Kobieta w rozmowie z policjantem powiedziała, że „nie ma serca wyrzucić syna z mieszkania i pozwolić mu mieszkać pod mostem”. Dodała, że syn dobrze się obecnie zachowuje i nie wszczyna awantur.
Dobroduszność kobiety nie powstrzyma jednak tego, że o sytuacji zostanie powiadomiony sąd, ponieważ 26–latek pozostając w mieszkaniu nie stosuje się do wyroku sądu.
Pamiętajmy!
Według opinii psychologów przemoc w rodzinie ma określone fazy i z uwagi na związek emocjonalny ze sprawcą bardzo trudno z niej wyjść. Na początku konfliktu jest narastające napięcie, następnie następuje wybuch gwałtownej agresji ze strony sprawcy. Ofiara wtedy najczęściej czuje się winna, szuka przyczyny w sobie. Kiedy agresja narasta a ofiara stara się powiadomić właściwe organy i wtedy następuje tzw. miodowy miesiąc.

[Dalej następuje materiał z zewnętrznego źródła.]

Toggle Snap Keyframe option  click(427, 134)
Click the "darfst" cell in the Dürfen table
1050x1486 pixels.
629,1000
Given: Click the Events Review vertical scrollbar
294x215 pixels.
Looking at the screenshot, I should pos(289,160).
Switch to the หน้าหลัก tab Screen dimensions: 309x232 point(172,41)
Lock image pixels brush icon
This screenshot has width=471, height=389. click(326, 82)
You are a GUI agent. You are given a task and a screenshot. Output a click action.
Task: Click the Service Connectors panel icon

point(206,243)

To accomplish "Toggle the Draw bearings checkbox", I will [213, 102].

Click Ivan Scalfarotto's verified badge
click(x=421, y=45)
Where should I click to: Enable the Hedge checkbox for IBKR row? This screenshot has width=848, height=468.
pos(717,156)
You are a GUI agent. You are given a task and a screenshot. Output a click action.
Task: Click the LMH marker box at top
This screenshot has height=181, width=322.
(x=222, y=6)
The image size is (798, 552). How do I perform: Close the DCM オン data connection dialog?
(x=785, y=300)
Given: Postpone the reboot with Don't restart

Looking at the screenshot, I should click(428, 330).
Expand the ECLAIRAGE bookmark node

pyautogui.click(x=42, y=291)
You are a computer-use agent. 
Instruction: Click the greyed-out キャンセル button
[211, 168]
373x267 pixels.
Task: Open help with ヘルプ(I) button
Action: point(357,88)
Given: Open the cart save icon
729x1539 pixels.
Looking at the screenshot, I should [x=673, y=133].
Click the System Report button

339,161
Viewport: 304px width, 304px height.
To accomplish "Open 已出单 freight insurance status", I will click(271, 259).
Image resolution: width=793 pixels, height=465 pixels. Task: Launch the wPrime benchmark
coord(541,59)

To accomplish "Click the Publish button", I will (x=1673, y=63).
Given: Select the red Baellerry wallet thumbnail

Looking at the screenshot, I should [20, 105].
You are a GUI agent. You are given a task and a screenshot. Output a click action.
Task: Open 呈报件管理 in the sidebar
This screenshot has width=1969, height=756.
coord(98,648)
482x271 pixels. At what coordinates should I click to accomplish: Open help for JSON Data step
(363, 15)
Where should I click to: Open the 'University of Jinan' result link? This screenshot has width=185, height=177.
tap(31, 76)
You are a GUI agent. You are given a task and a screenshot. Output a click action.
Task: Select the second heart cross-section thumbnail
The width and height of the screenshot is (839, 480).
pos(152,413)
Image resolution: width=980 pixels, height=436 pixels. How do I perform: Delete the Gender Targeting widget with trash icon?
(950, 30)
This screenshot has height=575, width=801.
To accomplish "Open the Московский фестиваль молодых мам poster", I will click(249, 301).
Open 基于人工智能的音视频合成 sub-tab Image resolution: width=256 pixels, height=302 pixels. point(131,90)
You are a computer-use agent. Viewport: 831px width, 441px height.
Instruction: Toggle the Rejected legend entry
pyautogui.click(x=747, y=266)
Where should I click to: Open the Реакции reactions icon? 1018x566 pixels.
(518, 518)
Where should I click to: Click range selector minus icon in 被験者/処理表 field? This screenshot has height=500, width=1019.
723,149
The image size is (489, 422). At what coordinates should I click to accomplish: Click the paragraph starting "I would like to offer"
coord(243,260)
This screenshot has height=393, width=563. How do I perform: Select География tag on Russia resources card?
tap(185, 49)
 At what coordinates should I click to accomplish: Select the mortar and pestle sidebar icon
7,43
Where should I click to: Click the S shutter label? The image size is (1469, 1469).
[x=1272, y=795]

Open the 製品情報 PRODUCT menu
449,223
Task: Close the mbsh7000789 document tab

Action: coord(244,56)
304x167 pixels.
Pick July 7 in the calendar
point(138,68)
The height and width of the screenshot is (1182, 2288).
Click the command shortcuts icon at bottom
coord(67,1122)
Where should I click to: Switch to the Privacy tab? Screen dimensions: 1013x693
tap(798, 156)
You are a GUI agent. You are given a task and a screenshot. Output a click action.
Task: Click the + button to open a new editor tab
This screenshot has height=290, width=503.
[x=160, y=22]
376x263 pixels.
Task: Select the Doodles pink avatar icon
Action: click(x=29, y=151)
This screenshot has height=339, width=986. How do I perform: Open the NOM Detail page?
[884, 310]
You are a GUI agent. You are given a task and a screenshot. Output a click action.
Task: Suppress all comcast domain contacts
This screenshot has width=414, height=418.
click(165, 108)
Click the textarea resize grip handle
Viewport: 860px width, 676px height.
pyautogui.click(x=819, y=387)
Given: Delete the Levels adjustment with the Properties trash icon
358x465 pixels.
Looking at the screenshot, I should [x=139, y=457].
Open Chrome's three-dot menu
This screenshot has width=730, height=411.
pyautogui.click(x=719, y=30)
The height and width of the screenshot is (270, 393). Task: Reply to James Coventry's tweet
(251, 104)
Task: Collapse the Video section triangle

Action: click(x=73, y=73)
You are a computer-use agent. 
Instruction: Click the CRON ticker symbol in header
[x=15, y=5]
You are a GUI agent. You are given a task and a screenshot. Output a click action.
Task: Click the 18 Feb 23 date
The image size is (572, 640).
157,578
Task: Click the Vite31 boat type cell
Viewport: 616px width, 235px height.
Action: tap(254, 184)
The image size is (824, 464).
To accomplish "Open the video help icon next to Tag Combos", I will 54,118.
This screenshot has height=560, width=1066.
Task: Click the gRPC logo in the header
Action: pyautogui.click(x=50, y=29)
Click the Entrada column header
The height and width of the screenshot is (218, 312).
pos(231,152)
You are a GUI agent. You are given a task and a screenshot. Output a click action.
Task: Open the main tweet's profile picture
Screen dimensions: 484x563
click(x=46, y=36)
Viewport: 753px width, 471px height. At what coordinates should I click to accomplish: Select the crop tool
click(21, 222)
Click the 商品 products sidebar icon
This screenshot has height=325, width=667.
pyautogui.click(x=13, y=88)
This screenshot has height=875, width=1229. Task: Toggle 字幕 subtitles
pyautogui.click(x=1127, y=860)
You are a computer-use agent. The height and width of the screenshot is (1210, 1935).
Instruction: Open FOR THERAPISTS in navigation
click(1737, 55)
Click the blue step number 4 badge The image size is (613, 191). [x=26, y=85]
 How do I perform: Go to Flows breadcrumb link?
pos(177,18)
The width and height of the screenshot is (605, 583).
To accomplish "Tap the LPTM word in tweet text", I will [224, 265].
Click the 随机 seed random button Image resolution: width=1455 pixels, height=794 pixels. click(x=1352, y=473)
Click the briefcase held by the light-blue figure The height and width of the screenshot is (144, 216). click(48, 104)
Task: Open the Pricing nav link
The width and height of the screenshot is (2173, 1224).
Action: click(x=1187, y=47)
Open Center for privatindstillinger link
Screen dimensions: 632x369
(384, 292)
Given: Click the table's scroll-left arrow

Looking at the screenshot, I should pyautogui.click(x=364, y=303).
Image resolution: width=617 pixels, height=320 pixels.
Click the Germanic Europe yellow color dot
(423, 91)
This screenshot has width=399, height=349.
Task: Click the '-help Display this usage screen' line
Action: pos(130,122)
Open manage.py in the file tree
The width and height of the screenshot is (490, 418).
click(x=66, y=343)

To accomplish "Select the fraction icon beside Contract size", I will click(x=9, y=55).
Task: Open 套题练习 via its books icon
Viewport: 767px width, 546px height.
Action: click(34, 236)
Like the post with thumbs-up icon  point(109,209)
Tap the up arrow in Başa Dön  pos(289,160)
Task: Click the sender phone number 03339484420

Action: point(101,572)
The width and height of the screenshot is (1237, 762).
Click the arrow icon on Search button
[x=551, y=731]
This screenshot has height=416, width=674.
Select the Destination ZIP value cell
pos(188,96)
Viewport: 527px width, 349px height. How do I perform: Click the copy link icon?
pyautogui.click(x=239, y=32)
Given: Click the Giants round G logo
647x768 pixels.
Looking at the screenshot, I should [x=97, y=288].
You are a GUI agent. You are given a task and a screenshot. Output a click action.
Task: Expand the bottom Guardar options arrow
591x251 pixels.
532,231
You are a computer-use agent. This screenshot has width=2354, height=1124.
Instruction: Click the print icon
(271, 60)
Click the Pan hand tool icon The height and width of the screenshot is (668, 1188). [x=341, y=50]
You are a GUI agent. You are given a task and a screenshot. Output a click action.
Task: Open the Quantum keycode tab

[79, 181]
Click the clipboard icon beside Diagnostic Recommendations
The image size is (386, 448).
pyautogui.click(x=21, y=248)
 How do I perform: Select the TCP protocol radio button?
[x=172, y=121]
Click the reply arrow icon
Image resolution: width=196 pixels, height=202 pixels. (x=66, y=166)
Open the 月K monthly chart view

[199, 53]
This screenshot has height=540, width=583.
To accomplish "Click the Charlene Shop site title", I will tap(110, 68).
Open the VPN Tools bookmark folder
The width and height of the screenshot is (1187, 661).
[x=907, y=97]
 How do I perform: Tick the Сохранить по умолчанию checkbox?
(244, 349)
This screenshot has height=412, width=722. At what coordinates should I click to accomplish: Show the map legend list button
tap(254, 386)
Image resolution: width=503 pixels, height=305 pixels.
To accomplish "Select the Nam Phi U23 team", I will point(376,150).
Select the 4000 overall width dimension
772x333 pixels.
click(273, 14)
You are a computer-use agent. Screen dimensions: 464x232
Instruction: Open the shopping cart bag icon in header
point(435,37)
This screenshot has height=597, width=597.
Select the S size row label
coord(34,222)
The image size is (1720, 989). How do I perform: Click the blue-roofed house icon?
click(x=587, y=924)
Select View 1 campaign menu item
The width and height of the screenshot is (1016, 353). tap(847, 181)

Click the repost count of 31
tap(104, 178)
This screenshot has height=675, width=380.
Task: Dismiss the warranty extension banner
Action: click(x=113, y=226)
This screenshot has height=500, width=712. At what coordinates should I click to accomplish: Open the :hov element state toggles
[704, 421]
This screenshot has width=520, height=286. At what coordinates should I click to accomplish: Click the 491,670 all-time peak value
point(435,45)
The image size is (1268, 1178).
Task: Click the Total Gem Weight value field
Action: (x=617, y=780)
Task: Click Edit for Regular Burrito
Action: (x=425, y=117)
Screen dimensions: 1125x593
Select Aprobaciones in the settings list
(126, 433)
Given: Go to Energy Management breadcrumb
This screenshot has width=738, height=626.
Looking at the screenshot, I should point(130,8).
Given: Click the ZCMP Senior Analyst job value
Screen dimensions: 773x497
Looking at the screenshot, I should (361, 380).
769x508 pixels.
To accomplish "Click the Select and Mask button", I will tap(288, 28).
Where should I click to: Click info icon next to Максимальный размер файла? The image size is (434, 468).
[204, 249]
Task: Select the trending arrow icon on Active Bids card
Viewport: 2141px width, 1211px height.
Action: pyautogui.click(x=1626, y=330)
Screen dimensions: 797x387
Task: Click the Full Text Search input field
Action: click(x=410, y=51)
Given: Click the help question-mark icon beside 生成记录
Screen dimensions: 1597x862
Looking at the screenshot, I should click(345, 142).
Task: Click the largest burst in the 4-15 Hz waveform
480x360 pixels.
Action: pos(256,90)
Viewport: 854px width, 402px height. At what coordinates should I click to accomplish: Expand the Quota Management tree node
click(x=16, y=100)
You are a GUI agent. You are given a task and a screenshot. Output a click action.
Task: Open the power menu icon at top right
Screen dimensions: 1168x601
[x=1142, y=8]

Sprawca zmienia się nie do poznania: staje się czuły, opiekuńczy, wrażliwy. Przeprasza, prosi o wybaczenie, żałuje. Jednak pamiętajmy, że faza "miodowego miesiąca" przemija i wkrótce rozpoczyna się faza narastania napięcia. Wszystko zaczyna się od nowa. Przemoc w następnym cyklu zazwyczaj jest bardziej gwałtowna i dłuższa. Doświadczenia miodowej fazy zazwyczaj osłabia gotowość do działania przez ofiarę i utrwala u sprawcy poczucie bezkarności. Daje mu to nadzieję, że następnym razem znowu sobie jakoś poradzi i uzyska przebaczenie. Tylko należy pamiętać, że kolejne fazy miodowe są już krótsze i mniej miodowe.